*** Source material ***

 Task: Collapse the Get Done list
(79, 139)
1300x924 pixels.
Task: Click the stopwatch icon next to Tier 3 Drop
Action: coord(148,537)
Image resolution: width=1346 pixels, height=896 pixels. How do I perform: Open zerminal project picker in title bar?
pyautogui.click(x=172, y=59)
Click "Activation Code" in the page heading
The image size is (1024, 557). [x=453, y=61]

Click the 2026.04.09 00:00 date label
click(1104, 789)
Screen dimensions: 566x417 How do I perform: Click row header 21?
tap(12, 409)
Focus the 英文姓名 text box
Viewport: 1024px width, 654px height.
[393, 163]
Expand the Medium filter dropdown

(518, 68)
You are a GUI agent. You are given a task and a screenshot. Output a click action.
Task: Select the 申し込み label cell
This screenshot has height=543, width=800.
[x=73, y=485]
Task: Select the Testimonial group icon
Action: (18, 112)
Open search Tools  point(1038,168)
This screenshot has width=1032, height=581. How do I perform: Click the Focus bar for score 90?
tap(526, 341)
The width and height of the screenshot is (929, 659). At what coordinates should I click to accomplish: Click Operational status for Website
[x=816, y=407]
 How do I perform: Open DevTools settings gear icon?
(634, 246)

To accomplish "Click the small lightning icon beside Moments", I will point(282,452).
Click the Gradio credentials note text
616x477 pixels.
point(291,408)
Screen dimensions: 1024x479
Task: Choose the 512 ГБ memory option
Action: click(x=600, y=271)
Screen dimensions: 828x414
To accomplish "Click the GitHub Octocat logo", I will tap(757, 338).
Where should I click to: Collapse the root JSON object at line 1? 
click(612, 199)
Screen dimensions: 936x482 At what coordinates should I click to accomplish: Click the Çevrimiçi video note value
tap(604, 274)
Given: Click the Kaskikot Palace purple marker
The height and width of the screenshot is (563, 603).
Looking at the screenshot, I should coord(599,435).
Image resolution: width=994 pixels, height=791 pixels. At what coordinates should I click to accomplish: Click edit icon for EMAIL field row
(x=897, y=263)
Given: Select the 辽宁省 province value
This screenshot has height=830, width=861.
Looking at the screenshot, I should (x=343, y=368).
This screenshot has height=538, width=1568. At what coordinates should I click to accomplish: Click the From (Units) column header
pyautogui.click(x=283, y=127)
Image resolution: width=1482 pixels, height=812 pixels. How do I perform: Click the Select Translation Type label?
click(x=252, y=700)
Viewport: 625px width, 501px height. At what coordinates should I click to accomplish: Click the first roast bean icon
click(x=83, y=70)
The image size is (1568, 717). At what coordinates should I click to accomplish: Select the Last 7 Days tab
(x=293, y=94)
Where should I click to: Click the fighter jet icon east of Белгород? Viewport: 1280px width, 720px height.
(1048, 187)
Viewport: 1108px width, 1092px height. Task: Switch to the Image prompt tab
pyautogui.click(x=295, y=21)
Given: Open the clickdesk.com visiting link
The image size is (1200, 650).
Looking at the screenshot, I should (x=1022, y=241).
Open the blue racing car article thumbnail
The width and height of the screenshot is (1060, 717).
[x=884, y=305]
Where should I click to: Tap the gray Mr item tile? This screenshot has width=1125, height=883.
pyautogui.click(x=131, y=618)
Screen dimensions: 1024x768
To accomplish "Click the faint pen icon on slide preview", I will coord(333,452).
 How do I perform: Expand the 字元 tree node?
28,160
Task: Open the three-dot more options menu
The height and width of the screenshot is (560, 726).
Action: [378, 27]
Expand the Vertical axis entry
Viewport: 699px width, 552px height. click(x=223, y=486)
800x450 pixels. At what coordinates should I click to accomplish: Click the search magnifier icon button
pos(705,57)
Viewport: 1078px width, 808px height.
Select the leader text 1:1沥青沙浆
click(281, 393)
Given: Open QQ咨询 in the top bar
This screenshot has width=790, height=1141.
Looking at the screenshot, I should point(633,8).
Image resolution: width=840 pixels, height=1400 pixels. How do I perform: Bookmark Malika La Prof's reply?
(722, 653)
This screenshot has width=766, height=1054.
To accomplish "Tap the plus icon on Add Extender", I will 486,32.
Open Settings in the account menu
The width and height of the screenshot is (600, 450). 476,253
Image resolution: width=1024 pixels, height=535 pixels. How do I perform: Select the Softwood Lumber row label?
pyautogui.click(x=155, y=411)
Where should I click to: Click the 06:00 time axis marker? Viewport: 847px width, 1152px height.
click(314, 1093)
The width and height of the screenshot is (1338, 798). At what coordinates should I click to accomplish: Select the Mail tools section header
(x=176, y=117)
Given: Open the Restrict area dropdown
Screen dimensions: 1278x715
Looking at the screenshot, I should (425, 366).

*** End of Source material ***

**Task statement**
Every entry in the data should be returned exactly.

**Response to this task**
 Task: Collapse the Get Done list
(79, 139)
1300x924 pixels.
Task: Click the stopwatch icon next to Tier 3 Drop
Action: coord(148,537)
Image resolution: width=1346 pixels, height=896 pixels. How do I perform: Open zerminal project picker in title bar?
pyautogui.click(x=172, y=59)
Click "Activation Code" in the page heading
The image size is (1024, 557). [x=453, y=61]

Click the 2026.04.09 00:00 date label
click(1104, 789)
Screen dimensions: 566x417 How do I perform: Click row header 21?
tap(12, 409)
Focus the 英文姓名 text box
Viewport: 1024px width, 654px height.
[393, 163]
Expand the Medium filter dropdown

(518, 68)
You are a GUI agent. You are given a task and a screenshot. Output a click action.
Task: Select the 申し込み label cell
This screenshot has height=543, width=800.
[x=73, y=485]
Task: Select the Testimonial group icon
Action: (18, 112)
Open search Tools  point(1038,168)
This screenshot has width=1032, height=581. How do I perform: Click the Focus bar for score 90?
tap(526, 341)
The width and height of the screenshot is (929, 659). At what coordinates should I click to accomplish: Click Operational status for Website
[x=816, y=407]
 How do I perform: Open DevTools settings gear icon?
(634, 246)

To accomplish "Click the small lightning icon beside Moments", I will point(282,452).
Click the Gradio credentials note text
616x477 pixels.
point(291,408)
Screen dimensions: 1024x479
Task: Choose the 512 ГБ memory option
Action: click(x=600, y=271)
Screen dimensions: 828x414
To accomplish "Click the GitHub Octocat logo", I will tap(757, 338).
Where should I click to: Collapse the root JSON object at line 1? 
click(612, 199)
Screen dimensions: 936x482 At what coordinates should I click to accomplish: Click the Çevrimiçi video note value
tap(604, 274)
Given: Click the Kaskikot Palace purple marker
The height and width of the screenshot is (563, 603).
Looking at the screenshot, I should coord(599,435).
Image resolution: width=994 pixels, height=791 pixels. At what coordinates should I click to accomplish: Click edit icon for EMAIL field row
(x=897, y=263)
Given: Select the 辽宁省 province value
This screenshot has height=830, width=861.
Looking at the screenshot, I should (x=343, y=368).
This screenshot has height=538, width=1568. At what coordinates should I click to accomplish: Click the From (Units) column header
pyautogui.click(x=283, y=127)
Image resolution: width=1482 pixels, height=812 pixels. How do I perform: Click the Select Translation Type label?
click(x=252, y=700)
Viewport: 625px width, 501px height. At what coordinates should I click to accomplish: Click the first roast bean icon
click(x=83, y=70)
The image size is (1568, 717). At what coordinates should I click to accomplish: Select the Last 7 Days tab
(x=293, y=94)
Where should I click to: Click the fighter jet icon east of Белгород? Viewport: 1280px width, 720px height.
(1048, 187)
Viewport: 1108px width, 1092px height. Task: Switch to the Image prompt tab
pyautogui.click(x=295, y=21)
Given: Open the clickdesk.com visiting link
The image size is (1200, 650).
Looking at the screenshot, I should (x=1022, y=241).
Open the blue racing car article thumbnail
The width and height of the screenshot is (1060, 717).
[x=884, y=305]
Where should I click to: Tap the gray Mr item tile? This screenshot has width=1125, height=883.
pyautogui.click(x=131, y=618)
Screen dimensions: 1024x768
To accomplish "Click the faint pen icon on slide preview", I will coord(333,452).
 How do I perform: Expand the 字元 tree node?
28,160
Task: Open the three-dot more options menu
The height and width of the screenshot is (560, 726).
Action: [378, 27]
Expand the Vertical axis entry
Viewport: 699px width, 552px height. click(x=223, y=486)
800x450 pixels. At what coordinates should I click to accomplish: Click the search magnifier icon button
pos(705,57)
Viewport: 1078px width, 808px height.
Select the leader text 1:1沥青沙浆
click(281, 393)
Given: Open QQ咨询 in the top bar
This screenshot has width=790, height=1141.
Looking at the screenshot, I should point(633,8).
Image resolution: width=840 pixels, height=1400 pixels. How do I perform: Bookmark Malika La Prof's reply?
(722, 653)
This screenshot has width=766, height=1054.
To accomplish "Tap the plus icon on Add Extender", I will 486,32.
Open Settings in the account menu
The width and height of the screenshot is (600, 450). 476,253
Image resolution: width=1024 pixels, height=535 pixels. How do I perform: Select the Softwood Lumber row label?
pyautogui.click(x=155, y=411)
Where should I click to: Click the 06:00 time axis marker? Viewport: 847px width, 1152px height.
click(314, 1093)
The width and height of the screenshot is (1338, 798). At what coordinates should I click to accomplish: Select the Mail tools section header
(x=176, y=117)
Given: Open the Restrict area dropdown
Screen dimensions: 1278x715
Looking at the screenshot, I should (425, 366).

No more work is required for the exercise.